▶ _Task to carry out_: Rewrite these lines as a numbered list, leaving out the blank lines.

▶ _Material for this exercise_:
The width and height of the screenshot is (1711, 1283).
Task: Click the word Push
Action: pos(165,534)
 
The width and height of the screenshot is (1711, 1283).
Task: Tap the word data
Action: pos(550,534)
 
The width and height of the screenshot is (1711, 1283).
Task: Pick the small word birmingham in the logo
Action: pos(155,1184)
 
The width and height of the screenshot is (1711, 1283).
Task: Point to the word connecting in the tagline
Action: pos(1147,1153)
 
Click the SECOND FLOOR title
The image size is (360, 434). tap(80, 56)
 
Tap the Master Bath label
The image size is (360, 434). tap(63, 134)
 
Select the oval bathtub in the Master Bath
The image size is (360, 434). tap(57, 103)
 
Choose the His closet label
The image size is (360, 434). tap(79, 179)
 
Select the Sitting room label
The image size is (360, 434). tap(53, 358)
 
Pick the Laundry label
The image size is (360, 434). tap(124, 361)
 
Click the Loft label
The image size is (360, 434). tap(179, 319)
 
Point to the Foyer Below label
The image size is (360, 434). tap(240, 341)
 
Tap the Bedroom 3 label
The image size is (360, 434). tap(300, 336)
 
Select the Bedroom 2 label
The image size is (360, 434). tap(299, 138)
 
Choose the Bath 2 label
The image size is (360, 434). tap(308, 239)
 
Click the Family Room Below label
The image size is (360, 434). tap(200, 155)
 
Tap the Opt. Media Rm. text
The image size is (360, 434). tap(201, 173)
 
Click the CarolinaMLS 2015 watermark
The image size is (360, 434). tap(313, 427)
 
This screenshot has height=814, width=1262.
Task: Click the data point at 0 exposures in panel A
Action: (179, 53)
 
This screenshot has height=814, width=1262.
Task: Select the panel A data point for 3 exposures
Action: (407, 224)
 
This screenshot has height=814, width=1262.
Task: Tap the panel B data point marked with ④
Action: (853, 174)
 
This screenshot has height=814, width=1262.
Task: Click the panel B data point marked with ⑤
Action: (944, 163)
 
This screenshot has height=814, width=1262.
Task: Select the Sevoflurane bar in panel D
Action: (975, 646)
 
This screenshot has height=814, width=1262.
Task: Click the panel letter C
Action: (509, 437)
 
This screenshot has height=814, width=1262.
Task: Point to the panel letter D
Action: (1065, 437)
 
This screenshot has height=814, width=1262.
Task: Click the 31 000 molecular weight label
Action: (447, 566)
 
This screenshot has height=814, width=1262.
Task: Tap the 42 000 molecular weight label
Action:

▶ _Completed task_:
1. The width and height of the screenshot is (1711, 1283).
2. Task: Click the word Push
3. Action: pos(165,534)
4. The width and height of the screenshot is (1711, 1283).
5. Task: Tap the word data
6. Action: pos(550,534)
7. The width and height of the screenshot is (1711, 1283).
8. Task: Pick the small word birmingham in the logo
9. Action: pos(155,1184)
10. The width and height of the screenshot is (1711, 1283).
11. Task: Point to the word connecting in the tagline
12. Action: pos(1147,1153)
13. Click the SECOND FLOOR title
14. The image size is (360, 434). tap(80, 56)
15. Tap the Master Bath label
16. The image size is (360, 434). tap(63, 134)
17. Select the oval bathtub in the Master Bath
18. The image size is (360, 434). tap(57, 103)
19. Choose the His closet label
20. The image size is (360, 434). tap(79, 179)
21. Select the Sitting room label
22. The image size is (360, 434). tap(53, 358)
23. Pick the Laundry label
24. The image size is (360, 434). tap(124, 361)
25. Click the Loft label
26. The image size is (360, 434). tap(179, 319)
27. Point to the Foyer Below label
28. The image size is (360, 434). tap(240, 341)
29. Tap the Bedroom 3 label
30. The image size is (360, 434). tap(300, 336)
31. Select the Bedroom 2 label
32. The image size is (360, 434). tap(299, 138)
33. Choose the Bath 2 label
34. The image size is (360, 434). tap(308, 239)
35. Click the Family Room Below label
36. The image size is (360, 434). tap(200, 155)
37. Tap the Opt. Media Rm. text
38. The image size is (360, 434). tap(201, 173)
39. Click the CarolinaMLS 2015 watermark
40. The image size is (360, 434). tap(313, 427)
41. This screenshot has height=814, width=1262.
42. Task: Click the data point at 0 exposures in panel A
43. Action: (179, 53)
44. This screenshot has height=814, width=1262.
45. Task: Select the panel A data point for 3 exposures
46. Action: (407, 224)
47. This screenshot has height=814, width=1262.
48. Task: Tap the panel B data point marked with ④
49. Action: (853, 174)
50. This screenshot has height=814, width=1262.
51. Task: Click the panel B data point marked with ⑤
52. Action: (944, 163)
53. This screenshot has height=814, width=1262.
54. Task: Select the Sevoflurane bar in panel D
55. Action: (975, 646)
56. This screenshot has height=814, width=1262.
57. Task: Click the panel letter C
58. Action: (509, 437)
59. This screenshot has height=814, width=1262.
60. Task: Point to the panel letter D
61. Action: (1065, 437)
62. This screenshot has height=814, width=1262.
63. Task: Click the 31 000 molecular weight label
64. Action: (447, 566)
65. This screenshot has height=814, width=1262.
66. Task: Tap the 42 000 molecular weight label
67. Action:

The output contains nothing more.